* _Your instructions_
Exactly reproduce the lines from the top of the entries below through the line containing "Click the microphone icon in header", with both ends included.

··· Raw data

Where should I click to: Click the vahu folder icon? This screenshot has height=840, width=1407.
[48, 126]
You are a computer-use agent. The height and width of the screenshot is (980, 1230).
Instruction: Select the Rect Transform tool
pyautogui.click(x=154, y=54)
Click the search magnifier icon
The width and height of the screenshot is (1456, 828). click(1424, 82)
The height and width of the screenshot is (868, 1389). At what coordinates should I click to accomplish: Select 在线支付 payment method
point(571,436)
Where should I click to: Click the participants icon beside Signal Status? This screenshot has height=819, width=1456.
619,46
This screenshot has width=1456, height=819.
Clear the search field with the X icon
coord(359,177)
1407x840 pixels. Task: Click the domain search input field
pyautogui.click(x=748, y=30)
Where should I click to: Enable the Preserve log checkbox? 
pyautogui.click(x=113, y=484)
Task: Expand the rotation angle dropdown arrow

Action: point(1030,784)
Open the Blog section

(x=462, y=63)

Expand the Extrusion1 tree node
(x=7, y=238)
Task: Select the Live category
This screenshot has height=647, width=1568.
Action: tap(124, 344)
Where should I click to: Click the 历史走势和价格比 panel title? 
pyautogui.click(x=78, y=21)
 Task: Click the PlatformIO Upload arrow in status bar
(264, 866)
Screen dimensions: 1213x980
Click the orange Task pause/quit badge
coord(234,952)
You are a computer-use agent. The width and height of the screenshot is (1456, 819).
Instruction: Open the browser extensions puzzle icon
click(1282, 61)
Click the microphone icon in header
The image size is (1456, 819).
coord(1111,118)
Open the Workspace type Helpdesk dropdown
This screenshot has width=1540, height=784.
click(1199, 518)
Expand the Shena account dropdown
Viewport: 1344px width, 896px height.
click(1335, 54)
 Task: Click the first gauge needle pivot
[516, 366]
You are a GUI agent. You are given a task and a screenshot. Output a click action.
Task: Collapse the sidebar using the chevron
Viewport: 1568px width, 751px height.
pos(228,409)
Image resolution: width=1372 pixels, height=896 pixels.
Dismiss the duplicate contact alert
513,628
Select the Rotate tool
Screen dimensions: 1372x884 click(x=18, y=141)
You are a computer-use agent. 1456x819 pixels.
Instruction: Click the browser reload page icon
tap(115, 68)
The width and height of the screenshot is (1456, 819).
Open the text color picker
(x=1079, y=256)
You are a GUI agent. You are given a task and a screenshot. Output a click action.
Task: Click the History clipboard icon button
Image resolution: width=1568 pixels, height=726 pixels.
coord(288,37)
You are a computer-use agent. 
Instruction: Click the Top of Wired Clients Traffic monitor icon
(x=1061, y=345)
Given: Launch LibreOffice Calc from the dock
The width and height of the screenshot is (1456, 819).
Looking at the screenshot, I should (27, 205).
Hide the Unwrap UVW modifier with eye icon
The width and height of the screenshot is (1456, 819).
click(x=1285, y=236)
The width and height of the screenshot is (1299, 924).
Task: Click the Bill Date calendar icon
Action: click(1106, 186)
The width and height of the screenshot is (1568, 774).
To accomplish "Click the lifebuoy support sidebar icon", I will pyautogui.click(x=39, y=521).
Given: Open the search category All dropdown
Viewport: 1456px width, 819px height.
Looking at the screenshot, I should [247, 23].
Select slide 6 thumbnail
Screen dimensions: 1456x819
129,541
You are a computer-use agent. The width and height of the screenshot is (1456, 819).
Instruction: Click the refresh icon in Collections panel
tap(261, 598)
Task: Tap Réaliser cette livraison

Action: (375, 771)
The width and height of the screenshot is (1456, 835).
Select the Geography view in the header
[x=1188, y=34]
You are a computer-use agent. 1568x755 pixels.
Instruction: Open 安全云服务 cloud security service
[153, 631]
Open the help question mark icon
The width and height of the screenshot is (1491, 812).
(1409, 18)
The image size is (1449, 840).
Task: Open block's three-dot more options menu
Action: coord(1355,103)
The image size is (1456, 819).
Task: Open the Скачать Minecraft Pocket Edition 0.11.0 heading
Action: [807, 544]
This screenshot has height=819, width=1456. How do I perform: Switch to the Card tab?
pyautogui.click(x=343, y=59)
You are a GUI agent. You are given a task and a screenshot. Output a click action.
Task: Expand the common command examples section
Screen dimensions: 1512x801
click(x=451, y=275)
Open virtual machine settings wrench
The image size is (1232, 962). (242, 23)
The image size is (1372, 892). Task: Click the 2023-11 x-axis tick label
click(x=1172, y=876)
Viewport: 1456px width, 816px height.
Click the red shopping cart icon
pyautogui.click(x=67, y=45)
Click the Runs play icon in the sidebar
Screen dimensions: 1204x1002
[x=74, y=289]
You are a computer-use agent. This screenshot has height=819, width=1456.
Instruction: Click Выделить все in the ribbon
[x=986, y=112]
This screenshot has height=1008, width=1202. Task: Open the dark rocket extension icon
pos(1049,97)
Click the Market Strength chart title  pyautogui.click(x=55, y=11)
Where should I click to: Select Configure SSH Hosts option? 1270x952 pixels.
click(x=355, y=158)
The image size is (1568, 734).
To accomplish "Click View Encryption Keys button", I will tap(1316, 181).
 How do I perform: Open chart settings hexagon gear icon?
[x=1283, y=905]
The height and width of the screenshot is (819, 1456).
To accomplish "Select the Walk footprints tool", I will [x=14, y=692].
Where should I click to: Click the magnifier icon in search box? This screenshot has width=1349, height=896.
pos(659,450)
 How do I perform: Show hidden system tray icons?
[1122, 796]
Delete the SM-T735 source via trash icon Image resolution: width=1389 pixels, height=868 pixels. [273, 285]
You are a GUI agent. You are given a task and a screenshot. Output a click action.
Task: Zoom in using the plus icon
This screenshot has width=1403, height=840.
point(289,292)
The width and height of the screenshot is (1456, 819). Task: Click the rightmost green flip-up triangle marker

······

* _Result below_
Where should I click to: Click the vahu folder icon? This screenshot has height=840, width=1407.
[48, 126]
You are a computer-use agent. The height and width of the screenshot is (980, 1230).
Instruction: Select the Rect Transform tool
pyautogui.click(x=154, y=54)
Click the search magnifier icon
The width and height of the screenshot is (1456, 828). click(1424, 82)
The height and width of the screenshot is (868, 1389). At what coordinates should I click to accomplish: Select 在线支付 payment method
point(571,436)
Where should I click to: Click the participants icon beside Signal Status? This screenshot has height=819, width=1456.
619,46
This screenshot has width=1456, height=819.
Clear the search field with the X icon
coord(359,177)
1407x840 pixels. Task: Click the domain search input field
pyautogui.click(x=748, y=30)
Where should I click to: Enable the Preserve log checkbox? 
pyautogui.click(x=113, y=484)
Task: Expand the rotation angle dropdown arrow

Action: point(1030,784)
Open the Blog section

(x=462, y=63)

Expand the Extrusion1 tree node
(x=7, y=238)
Task: Select the Live category
This screenshot has height=647, width=1568.
Action: tap(124, 344)
Where should I click to: Click the 历史走势和价格比 panel title? 
pyautogui.click(x=78, y=21)
 Task: Click the PlatformIO Upload arrow in status bar
(264, 866)
Screen dimensions: 1213x980
Click the orange Task pause/quit badge
coord(234,952)
You are a computer-use agent. The width and height of the screenshot is (1456, 819).
Instruction: Open the browser extensions puzzle icon
click(1282, 61)
Click the microphone icon in header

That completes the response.